_Assigned task:_
Pictures should be left out when the listing below is repeated word for word.

_Listed entries:_

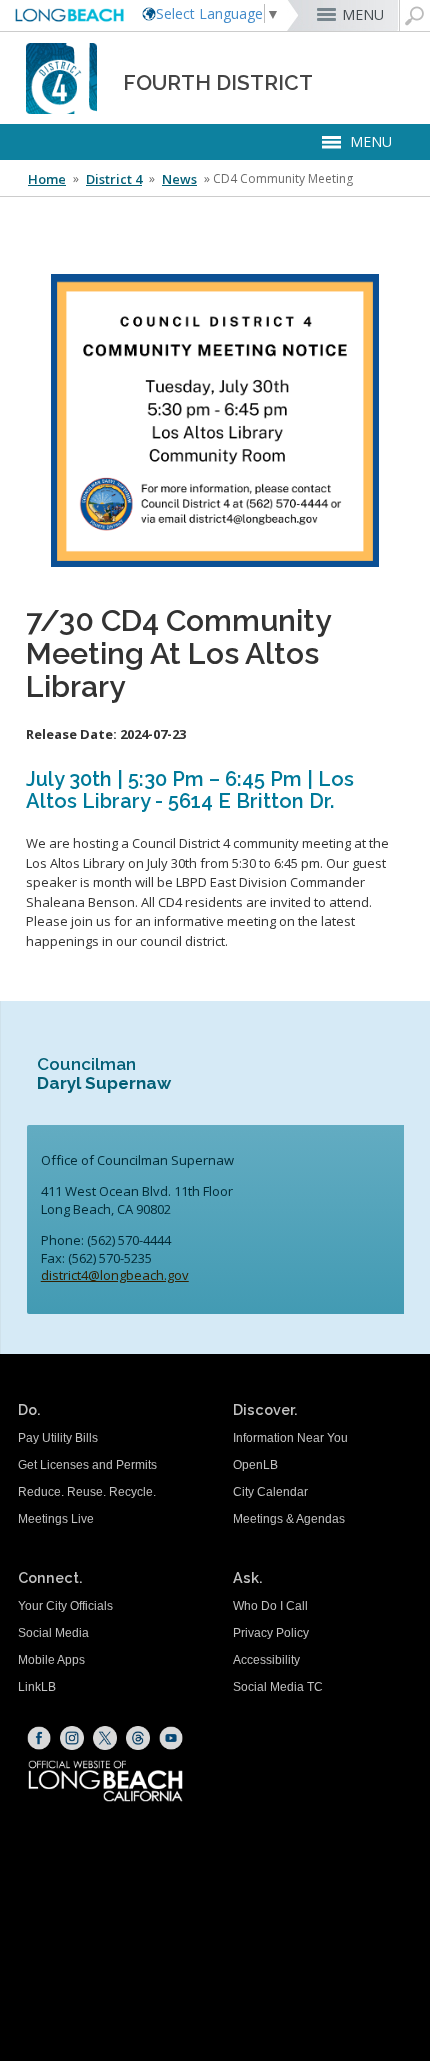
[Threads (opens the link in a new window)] (138, 1738)
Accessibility (266, 1660)
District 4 (114, 179)
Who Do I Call (270, 1606)
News (179, 179)
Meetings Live (56, 1519)
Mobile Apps (51, 1660)
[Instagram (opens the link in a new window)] (72, 1738)
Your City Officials (65, 1606)
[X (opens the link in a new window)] (105, 1738)
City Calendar (270, 1492)
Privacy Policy (271, 1633)
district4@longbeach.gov (115, 1275)
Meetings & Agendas (289, 1519)
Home (47, 179)
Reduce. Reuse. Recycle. (87, 1492)
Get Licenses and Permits (87, 1465)
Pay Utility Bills (58, 1438)
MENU (363, 14)
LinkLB (37, 1687)
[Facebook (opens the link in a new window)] (39, 1738)
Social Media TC (278, 1687)
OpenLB (255, 1465)
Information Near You (290, 1438)
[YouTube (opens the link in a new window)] (171, 1738)
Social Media (53, 1633)
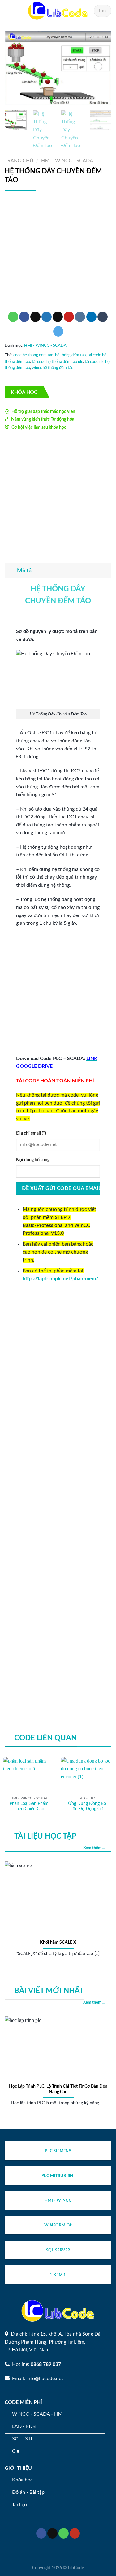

_Your response:_
[Threads (opens the link in a new window)] (138, 1738)
Accessibility (266, 1660)
District 4 (114, 179)
Who Do I Call (270, 1606)
News (179, 179)
Meetings Live (56, 1519)
Mobile Apps (51, 1660)
[Instagram (opens the link in a new window)] (72, 1738)
Your City Officials (65, 1606)
[X (opens the link in a new window)] (105, 1738)
City Calendar (270, 1492)
Privacy Policy (271, 1633)
district4@longbeach.gov (115, 1275)
Meetings & Agendas (289, 1519)
Home (47, 179)
Reduce. Reuse. Recycle. (87, 1492)
Get Licenses and Permits (87, 1465)
Pay Utility Bills (58, 1438)
MENU (363, 14)
LinkLB (37, 1687)
[Facebook (opens the link in a new window)] (39, 1738)
Social Media TC (278, 1687)
OpenLB (255, 1465)
Information Near You (290, 1438)
[YouTube (opens the link in a new window)] (171, 1738)
Social Media (53, 1633)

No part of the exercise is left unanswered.